- Job -
Lay out every line of the entries below as a Markdown table with two columns, Row and Line, giving each line a row number. Skip blank lines and leave the pictures out.

[Entries from a dataset]
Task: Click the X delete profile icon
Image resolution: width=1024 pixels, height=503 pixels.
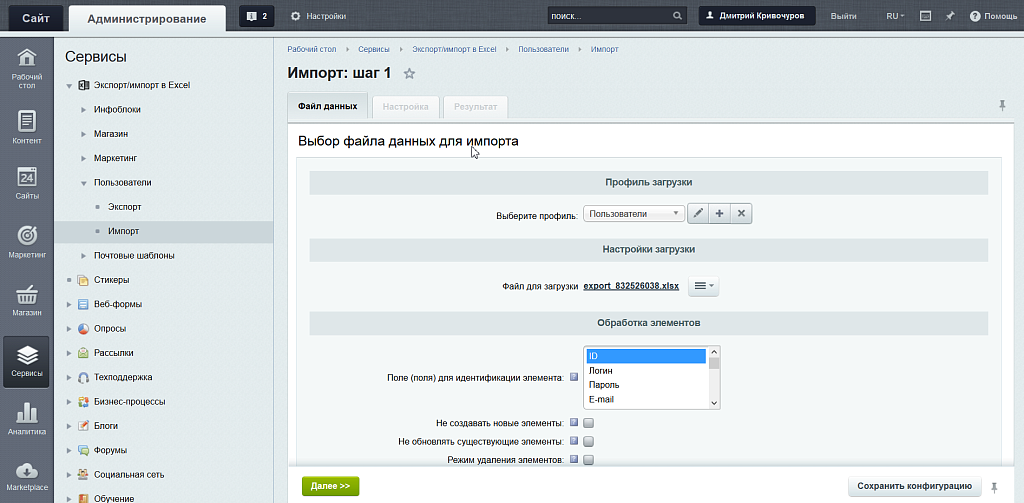Action: tap(741, 214)
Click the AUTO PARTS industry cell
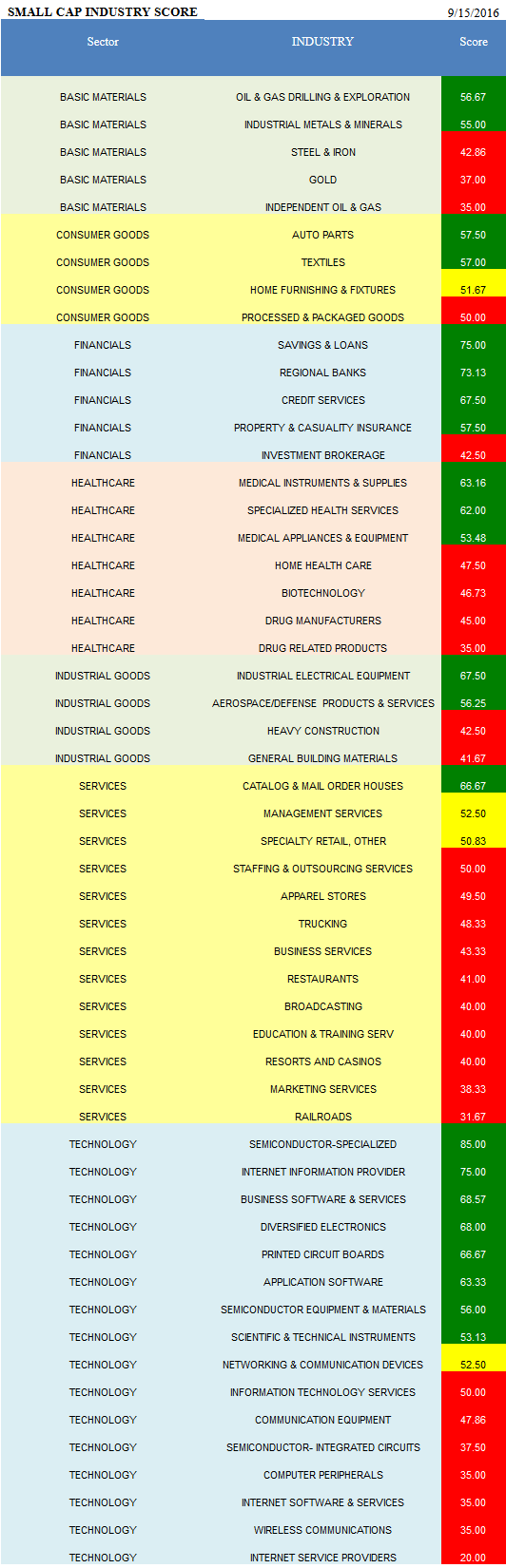This screenshot has width=506, height=1568. tap(322, 235)
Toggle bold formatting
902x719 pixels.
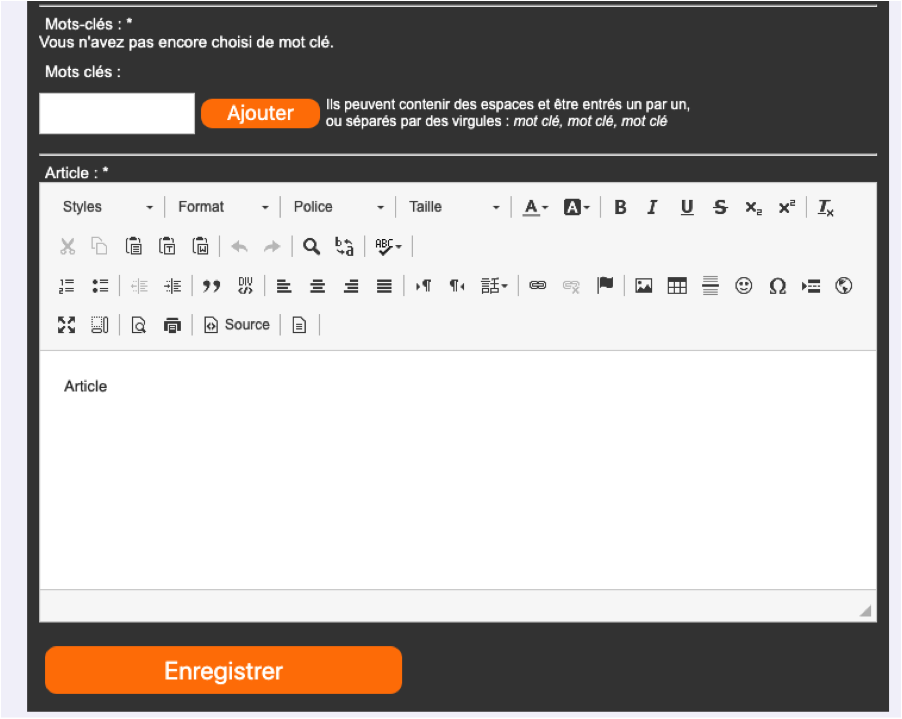pyautogui.click(x=620, y=207)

- Problem solution -
| Row | Line |
|---|---|
| 1 | Task: Click the X delete profile icon |
| 2 | Image resolution: width=1024 pixels, height=503 pixels. |
| 3 | Action: tap(741, 214) |
| 4 | Click the AUTO PARTS industry cell |
| 5 | This screenshot has width=506, height=1568. tap(322, 235) |
| 6 | Toggle bold formatting |
| 7 | 902x719 pixels. |
| 8 | pyautogui.click(x=620, y=207) |